From the line with "Viewport: 868px width, 505px" through the line with "Task: Click the line", repeat the entries verbatim, both end lines included, and add nothing.

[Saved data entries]
• • •

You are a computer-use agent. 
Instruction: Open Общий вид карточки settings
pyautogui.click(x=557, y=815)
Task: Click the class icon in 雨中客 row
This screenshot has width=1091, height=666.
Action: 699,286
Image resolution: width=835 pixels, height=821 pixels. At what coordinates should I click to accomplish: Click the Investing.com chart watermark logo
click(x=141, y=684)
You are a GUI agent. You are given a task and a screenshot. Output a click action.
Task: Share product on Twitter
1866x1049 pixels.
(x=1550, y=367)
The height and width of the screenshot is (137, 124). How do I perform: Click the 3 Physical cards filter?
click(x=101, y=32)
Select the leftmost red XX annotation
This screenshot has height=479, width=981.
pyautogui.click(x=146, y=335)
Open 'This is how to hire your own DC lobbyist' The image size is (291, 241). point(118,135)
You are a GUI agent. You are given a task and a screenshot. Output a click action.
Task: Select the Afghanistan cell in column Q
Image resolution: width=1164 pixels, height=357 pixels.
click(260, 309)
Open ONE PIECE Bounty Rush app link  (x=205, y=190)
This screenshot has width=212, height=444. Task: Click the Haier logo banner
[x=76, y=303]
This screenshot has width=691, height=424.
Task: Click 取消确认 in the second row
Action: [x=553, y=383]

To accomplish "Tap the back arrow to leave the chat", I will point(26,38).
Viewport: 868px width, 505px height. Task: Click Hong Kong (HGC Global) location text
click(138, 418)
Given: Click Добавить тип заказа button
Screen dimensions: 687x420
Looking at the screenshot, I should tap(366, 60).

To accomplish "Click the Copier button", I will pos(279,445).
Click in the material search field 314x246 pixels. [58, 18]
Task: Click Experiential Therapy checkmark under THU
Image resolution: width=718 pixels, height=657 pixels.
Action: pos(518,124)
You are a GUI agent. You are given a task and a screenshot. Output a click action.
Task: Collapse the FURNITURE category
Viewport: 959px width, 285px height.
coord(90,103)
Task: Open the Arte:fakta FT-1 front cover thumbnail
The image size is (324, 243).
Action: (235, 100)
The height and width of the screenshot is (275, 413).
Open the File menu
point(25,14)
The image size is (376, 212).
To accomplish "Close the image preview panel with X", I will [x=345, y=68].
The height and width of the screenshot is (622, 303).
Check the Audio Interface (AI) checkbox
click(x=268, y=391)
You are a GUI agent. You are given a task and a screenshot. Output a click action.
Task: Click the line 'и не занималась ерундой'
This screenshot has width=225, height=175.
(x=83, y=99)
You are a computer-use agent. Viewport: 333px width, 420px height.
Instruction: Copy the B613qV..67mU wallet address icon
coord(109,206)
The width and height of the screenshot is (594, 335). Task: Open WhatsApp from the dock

• • •

### SOLUTION
Viewport: 868px width, 505px height. Task: Click Hong Kong (HGC Global) location text
click(138, 418)
Given: Click Добавить тип заказа button
Screen dimensions: 687x420
Looking at the screenshot, I should tap(366, 60).

To accomplish "Click the Copier button", I will pos(279,445).
Click in the material search field 314x246 pixels. [58, 18]
Task: Click Experiential Therapy checkmark under THU
Image resolution: width=718 pixels, height=657 pixels.
Action: pos(518,124)
You are a GUI agent. You are given a task and a screenshot. Output a click action.
Task: Collapse the FURNITURE category
Viewport: 959px width, 285px height.
coord(90,103)
Task: Open the Arte:fakta FT-1 front cover thumbnail
The image size is (324, 243).
Action: (235, 100)
The height and width of the screenshot is (275, 413).
Open the File menu
point(25,14)
The image size is (376, 212).
To accomplish "Close the image preview panel with X", I will [x=345, y=68].
The height and width of the screenshot is (622, 303).
Check the Audio Interface (AI) checkbox
click(x=268, y=391)
You are a GUI agent. You are given a task and a screenshot. Output a click action.
Task: Click the line 'и не занималась ерундой'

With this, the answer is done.